Never have I had chicken soup with meatballs. Linguine would be my choice.


----------



## Two Knots (Nov 12, 2011)

Guap0_ said:


> Never have I had chicken soup with meatballs. Linguine would be my choice.


Do you mean meatballs with linguini, or chicken soup with linguini?

If you never had meatballs in chicken soup, your missing out...try it
you’ll like it! 

Have you ever heard of Italian Wedding soup? 
It often served at weddings, only they use rice in the soup.


----------



## Startingover (Apr 18, 2012)

I don't know why but I love soup when I'm cold and tired.

This looks good.


Our grocery store had 2 for 1 on pepperoni last week when we made your sausage and pepperoni bread so we had leftover pepperoni. Last night we bought more dough and had calzones.


----------



## Two Knots (Nov 12, 2011)

Startingover said:


> I don't know why but I love soup when I'm cold and tired.
> 
> This looks good.
> 
> ...


Me too, soup is a good thing...:smile:

Did you make the sausage and pepper and pepperoni bread or the
Spinach and sausage and pepperoni bread? 

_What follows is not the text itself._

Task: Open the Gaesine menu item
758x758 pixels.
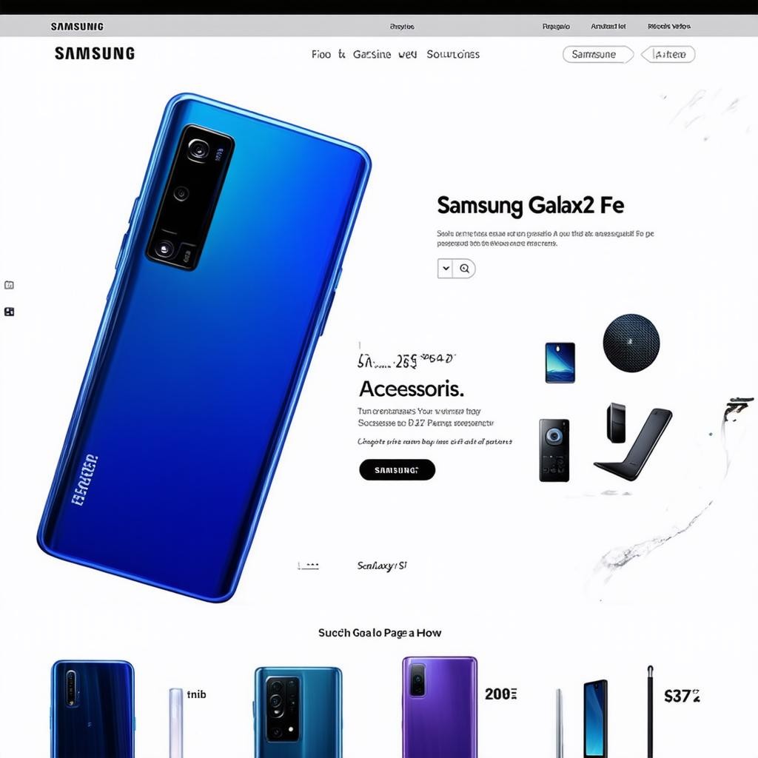Action: pyautogui.click(x=372, y=54)
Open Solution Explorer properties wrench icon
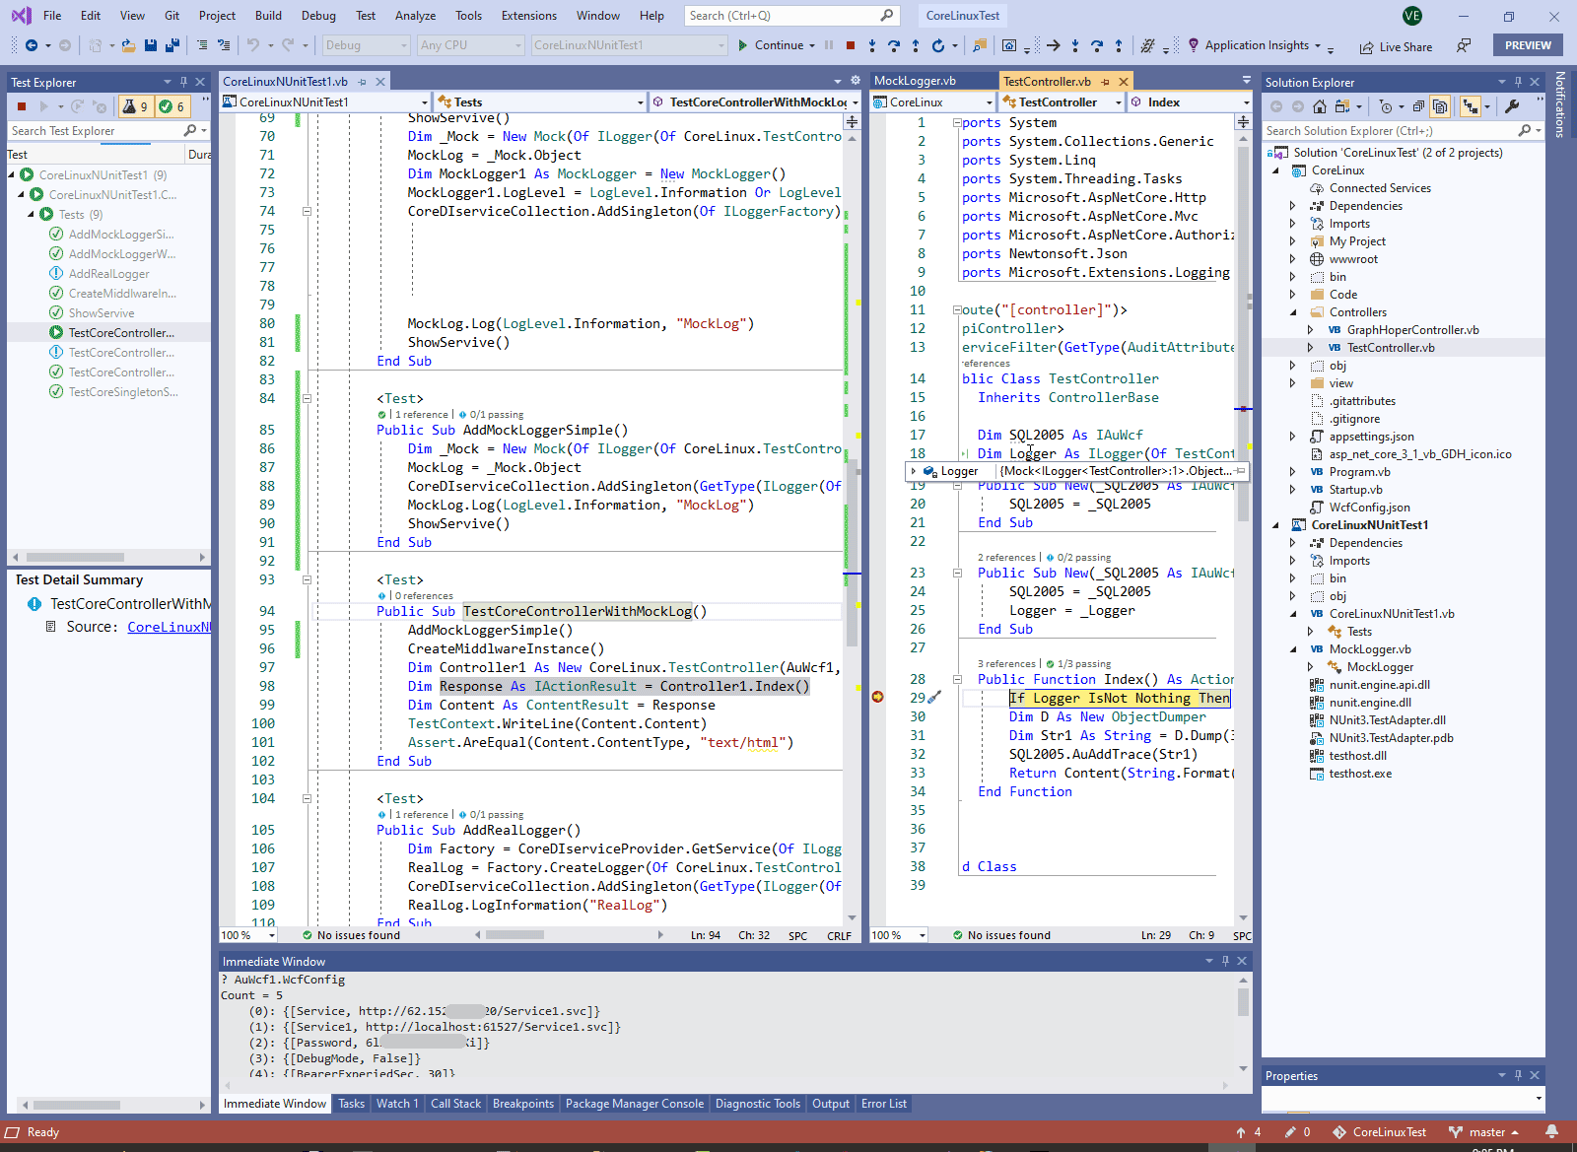1577x1152 pixels. click(1512, 106)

I buy a lot of sausage when it’s on sale for 1.99 a pound. I freeze multiple
bags of sausage (3 in a bag) cause I make so many sausage dishes with
just 3 sausages....I kid you not, there is probably 15 bags of sausage in
my freezer :biggrin2: mozzarellas too. I buy lots of mozzarella (1 lb)
cut them in half and freeze...I’m running low now, only have about 25
Mozzarellas in the freezer.


----------



## Guap0_ (Dec 2, 2017)

> Do you mean meatballs with linguini, or chicken soup with linguini?


Meatballs with linguine.


----------